▶ **Problem**: Your response should contain every line from the data below that holds the string "funnel".

--------

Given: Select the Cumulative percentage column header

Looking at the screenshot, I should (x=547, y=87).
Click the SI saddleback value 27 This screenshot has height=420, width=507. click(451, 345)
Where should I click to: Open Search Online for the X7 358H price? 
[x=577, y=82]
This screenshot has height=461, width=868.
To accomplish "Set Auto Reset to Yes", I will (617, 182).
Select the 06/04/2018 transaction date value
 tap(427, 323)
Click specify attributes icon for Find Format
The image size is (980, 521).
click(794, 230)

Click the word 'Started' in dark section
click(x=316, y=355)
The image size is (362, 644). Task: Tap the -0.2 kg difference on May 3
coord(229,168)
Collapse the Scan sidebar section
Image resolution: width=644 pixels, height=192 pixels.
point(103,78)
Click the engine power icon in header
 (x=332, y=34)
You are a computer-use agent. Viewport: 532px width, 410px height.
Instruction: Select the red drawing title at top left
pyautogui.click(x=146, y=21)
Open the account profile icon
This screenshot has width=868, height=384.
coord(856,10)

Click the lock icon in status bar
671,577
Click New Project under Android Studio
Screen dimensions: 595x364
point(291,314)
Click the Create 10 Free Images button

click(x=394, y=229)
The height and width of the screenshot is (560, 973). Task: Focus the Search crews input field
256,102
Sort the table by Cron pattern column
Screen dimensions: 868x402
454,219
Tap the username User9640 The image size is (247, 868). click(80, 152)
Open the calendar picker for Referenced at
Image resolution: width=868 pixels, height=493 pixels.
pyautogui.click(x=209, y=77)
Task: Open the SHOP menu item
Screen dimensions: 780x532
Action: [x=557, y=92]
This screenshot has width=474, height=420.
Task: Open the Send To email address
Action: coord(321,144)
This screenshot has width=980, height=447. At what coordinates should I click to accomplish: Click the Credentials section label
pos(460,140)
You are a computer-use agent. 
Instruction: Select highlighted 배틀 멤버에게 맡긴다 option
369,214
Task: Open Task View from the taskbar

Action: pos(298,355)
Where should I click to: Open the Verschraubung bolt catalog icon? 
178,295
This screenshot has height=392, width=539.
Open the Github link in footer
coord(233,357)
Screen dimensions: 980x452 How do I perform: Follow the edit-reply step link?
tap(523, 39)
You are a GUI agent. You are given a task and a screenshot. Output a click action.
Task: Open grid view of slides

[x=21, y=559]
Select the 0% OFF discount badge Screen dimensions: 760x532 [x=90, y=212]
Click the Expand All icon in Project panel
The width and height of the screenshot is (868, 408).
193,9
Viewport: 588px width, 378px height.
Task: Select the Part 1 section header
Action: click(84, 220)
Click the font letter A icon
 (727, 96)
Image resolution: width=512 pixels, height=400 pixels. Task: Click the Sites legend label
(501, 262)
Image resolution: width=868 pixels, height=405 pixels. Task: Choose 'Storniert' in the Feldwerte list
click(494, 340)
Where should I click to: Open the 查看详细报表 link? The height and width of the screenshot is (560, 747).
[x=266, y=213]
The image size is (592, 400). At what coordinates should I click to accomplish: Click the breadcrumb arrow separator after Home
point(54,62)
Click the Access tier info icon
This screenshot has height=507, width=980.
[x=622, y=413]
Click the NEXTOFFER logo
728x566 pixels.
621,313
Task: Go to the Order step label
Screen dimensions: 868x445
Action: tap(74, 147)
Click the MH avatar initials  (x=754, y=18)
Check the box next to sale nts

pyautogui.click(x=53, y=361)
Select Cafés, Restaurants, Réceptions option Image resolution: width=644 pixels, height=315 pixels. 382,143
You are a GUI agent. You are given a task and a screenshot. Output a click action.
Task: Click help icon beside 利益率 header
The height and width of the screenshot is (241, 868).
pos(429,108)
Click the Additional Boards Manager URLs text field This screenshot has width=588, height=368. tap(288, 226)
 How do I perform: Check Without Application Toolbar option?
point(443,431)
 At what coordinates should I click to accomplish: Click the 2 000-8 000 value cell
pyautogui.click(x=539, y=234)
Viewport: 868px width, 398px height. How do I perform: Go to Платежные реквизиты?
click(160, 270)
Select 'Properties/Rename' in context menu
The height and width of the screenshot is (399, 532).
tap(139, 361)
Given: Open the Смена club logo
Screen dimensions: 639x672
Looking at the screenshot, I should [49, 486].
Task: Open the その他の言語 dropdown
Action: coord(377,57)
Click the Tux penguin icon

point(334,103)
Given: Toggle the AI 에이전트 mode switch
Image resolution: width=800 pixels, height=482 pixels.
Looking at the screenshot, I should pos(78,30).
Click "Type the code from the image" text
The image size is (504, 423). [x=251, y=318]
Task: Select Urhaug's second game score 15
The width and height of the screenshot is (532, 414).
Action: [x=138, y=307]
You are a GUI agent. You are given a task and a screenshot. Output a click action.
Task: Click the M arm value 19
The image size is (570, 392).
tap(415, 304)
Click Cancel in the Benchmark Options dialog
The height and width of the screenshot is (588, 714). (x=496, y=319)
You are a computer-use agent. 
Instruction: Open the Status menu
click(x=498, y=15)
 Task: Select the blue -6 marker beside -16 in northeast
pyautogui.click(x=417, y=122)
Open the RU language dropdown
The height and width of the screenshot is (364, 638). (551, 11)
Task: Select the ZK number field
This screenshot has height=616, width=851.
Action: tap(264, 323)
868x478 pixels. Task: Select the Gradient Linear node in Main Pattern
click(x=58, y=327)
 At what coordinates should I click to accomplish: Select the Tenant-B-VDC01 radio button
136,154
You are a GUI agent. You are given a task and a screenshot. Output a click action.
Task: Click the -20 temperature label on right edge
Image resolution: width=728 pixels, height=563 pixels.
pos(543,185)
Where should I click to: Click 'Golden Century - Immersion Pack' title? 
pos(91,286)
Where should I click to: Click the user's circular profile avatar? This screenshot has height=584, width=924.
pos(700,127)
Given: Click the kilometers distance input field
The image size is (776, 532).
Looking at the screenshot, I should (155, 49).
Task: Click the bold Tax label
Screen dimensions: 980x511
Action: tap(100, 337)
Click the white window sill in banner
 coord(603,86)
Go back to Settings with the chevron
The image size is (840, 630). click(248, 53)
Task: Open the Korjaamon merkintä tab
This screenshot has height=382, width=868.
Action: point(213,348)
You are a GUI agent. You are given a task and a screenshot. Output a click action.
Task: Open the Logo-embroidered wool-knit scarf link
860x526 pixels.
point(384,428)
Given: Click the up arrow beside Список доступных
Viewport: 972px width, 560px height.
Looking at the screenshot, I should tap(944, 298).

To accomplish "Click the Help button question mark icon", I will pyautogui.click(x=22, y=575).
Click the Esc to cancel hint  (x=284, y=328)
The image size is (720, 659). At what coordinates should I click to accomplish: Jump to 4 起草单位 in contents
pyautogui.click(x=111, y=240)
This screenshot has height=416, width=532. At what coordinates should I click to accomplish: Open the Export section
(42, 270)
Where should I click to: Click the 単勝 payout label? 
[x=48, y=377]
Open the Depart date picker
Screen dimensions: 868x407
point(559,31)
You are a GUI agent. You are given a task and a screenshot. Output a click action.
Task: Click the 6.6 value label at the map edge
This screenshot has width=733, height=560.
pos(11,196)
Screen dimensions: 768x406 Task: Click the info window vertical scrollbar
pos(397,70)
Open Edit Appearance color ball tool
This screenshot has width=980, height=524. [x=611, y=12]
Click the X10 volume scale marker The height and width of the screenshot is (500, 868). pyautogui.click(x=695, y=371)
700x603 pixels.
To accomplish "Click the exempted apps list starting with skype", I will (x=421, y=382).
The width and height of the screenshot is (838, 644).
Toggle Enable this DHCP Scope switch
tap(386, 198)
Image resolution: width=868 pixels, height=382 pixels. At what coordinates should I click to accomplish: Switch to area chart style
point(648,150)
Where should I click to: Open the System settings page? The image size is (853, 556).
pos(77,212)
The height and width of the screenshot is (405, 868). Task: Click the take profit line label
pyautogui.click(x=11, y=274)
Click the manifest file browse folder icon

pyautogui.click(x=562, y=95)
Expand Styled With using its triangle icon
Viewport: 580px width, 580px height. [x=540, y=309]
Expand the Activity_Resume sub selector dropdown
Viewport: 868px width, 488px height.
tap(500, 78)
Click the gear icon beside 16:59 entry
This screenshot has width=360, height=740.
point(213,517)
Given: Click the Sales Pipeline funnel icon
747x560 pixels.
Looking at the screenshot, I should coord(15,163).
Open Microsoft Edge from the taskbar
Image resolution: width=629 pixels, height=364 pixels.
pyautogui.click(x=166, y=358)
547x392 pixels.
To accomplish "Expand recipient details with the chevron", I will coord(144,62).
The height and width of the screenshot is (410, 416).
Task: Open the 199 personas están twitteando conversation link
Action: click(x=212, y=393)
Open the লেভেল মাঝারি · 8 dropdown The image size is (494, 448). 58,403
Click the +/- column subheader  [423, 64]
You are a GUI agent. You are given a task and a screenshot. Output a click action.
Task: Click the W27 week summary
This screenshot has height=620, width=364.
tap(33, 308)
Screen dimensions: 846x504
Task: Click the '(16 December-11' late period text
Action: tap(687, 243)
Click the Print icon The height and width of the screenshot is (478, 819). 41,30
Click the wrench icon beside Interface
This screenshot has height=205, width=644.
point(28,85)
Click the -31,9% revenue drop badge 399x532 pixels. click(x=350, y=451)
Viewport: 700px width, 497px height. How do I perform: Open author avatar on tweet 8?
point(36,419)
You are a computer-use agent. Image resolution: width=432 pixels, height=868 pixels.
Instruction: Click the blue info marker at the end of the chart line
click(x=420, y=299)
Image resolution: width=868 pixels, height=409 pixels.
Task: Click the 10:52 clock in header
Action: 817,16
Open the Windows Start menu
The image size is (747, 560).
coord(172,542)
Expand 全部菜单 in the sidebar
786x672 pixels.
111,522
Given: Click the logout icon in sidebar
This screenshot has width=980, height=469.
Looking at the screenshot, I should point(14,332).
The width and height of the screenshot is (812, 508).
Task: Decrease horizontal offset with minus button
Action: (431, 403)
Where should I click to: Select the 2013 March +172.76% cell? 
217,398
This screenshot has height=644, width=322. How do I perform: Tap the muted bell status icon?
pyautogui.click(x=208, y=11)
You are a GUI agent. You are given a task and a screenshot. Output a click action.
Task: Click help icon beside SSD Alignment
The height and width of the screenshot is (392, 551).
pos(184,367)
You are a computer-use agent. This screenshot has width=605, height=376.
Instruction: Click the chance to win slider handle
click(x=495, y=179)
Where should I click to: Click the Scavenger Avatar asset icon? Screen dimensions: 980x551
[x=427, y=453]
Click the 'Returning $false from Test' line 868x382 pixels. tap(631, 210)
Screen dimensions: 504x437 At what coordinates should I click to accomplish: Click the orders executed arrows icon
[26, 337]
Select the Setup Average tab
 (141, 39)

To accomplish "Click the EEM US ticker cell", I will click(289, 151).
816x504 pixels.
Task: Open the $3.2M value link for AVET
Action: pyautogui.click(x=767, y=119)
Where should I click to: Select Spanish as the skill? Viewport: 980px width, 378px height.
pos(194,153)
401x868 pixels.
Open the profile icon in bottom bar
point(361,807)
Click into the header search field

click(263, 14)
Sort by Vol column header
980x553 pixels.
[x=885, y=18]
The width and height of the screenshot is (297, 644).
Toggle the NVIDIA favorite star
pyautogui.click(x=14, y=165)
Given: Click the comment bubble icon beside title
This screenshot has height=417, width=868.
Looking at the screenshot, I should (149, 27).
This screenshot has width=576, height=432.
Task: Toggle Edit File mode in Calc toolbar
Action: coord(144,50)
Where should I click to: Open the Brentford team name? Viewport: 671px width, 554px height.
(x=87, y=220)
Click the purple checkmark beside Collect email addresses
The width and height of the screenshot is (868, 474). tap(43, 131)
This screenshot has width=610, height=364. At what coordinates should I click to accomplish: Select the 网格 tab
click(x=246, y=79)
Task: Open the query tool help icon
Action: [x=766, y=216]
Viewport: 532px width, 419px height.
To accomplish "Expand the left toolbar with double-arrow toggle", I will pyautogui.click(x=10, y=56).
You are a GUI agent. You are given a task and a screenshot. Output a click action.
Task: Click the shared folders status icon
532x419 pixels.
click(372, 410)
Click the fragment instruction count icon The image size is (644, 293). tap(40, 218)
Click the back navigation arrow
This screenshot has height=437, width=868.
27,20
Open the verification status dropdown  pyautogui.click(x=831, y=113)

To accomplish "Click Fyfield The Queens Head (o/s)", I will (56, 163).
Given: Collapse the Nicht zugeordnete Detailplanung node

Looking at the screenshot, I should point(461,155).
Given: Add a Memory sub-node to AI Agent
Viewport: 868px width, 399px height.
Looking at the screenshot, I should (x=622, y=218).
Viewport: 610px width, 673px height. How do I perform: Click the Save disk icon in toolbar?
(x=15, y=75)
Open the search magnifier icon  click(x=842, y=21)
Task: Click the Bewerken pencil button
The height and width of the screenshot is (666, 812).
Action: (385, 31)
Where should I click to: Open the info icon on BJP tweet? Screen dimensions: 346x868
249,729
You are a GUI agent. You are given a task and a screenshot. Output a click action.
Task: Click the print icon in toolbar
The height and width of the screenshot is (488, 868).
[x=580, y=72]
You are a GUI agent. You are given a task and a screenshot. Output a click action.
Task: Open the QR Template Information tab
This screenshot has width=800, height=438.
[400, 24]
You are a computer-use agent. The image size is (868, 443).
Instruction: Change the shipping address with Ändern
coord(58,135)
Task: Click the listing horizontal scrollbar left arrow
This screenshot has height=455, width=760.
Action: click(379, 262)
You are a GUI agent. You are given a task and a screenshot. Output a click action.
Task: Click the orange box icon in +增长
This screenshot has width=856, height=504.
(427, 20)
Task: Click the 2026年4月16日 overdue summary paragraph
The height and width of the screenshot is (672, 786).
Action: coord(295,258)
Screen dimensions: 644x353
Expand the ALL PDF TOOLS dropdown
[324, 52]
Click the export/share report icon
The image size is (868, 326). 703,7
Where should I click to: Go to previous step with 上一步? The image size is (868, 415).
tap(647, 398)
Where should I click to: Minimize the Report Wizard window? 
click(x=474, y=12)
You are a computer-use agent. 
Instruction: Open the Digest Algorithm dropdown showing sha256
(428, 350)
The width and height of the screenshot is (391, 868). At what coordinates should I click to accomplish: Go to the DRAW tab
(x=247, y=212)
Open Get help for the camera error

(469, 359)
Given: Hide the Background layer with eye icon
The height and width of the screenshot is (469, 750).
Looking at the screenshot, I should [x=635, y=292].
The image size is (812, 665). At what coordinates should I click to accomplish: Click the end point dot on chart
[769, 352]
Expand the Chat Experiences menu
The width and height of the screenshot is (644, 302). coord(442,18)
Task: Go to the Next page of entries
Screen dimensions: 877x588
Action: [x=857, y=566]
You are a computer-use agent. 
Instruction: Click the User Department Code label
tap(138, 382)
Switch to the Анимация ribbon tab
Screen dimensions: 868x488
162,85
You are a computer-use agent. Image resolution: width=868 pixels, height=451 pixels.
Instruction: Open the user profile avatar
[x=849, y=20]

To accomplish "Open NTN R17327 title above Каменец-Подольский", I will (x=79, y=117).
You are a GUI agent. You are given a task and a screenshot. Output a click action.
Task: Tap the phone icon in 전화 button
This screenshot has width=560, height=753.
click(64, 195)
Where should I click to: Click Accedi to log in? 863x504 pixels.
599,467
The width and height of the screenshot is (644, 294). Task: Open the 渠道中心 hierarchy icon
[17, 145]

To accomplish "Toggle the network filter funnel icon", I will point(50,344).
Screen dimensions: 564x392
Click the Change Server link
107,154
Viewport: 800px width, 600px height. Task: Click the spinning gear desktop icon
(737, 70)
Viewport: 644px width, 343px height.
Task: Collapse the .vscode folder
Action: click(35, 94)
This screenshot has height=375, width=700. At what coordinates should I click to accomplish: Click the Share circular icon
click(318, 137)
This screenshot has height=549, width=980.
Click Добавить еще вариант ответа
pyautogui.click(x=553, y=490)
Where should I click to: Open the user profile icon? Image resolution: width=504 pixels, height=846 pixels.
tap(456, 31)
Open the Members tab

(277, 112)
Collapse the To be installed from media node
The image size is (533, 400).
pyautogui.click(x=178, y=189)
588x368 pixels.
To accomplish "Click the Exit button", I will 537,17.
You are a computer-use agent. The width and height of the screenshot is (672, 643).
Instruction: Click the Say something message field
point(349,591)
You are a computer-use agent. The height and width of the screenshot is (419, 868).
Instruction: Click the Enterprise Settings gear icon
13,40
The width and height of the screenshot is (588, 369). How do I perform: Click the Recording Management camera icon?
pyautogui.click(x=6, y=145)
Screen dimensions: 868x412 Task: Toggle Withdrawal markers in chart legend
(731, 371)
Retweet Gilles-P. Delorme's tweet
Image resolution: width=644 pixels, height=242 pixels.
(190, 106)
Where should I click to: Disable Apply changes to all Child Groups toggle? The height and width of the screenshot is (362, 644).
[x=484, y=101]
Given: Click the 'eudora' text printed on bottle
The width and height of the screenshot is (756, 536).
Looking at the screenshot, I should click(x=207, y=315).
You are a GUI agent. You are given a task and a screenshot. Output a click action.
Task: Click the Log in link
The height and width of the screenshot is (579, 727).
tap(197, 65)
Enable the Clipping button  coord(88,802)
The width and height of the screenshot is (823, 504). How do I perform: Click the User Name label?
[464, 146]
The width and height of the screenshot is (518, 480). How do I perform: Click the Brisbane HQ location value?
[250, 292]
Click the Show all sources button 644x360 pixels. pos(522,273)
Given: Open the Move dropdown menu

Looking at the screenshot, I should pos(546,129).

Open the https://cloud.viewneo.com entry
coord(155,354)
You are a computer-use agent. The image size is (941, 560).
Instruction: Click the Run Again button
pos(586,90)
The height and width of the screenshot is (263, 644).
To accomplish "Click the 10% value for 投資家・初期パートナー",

--------

▶ **Answer space**:
Given: Click the Sales Pipeline funnel icon
To accomplish "Toggle the network filter funnel icon", I will point(50,344).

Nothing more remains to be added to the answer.